Data for: The El Nino-Southern Oscillation dramatically reduces the frequency of reproduction and reproductive rate of a tropical forest bird
Riehl, Christina (2021), Data for: The El Nino-Southern Oscillation dramatically reduces the frequency of reproduction and reproductive rate of a tropical forest bird, Dryad, Dataset, https://doi.org/10.5061/dryad.8kprr4xnr
Although climate change has been implicated in population declines of tropical forest birds, there is a critical lack of data on the mechanisms underlying these declines. Attempts to link climatic factors to variation in adult survival, fecundity, or nest success have been largely inconclusive. Recent community-scale analyses have suggested that tropical birds may be less likely to breed under adverse conditions, but long-term data on individual reproduction are needed to test this hypothesis.

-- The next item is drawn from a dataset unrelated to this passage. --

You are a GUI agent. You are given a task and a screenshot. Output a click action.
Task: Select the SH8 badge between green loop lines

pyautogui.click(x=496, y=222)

Here we leverage 12 years of data on a lowland forest bird, the greater ani (Crotophaga major), to investigate how demographic parameters vary with phase of the El Niño – Southern Oscillation (ENSO), a major driver of climatic conditions in tropical wet forest. The likelihood of breeding and annual reproductive rate both decreased dramatically in El Niño-like years, with only 37.5% of adults attempting breeding in 2015 (a strong El Niño year). For birds that did breed, however, clutch size and daily nest predation rate were unaffected by climate. Of the local climate variables investigated, dry season length and the frequency of high temperatures were most closely associated with reproductive failure. These results indicate that El Niño conditions alter the demography of greater anis by reducing the likelihood of reproduction, a response that may be more widespread than currently recognized. We suggest that reduced reproduction under adverse conditions represents an important and understudied aspect of the life histories of tropical forest birds.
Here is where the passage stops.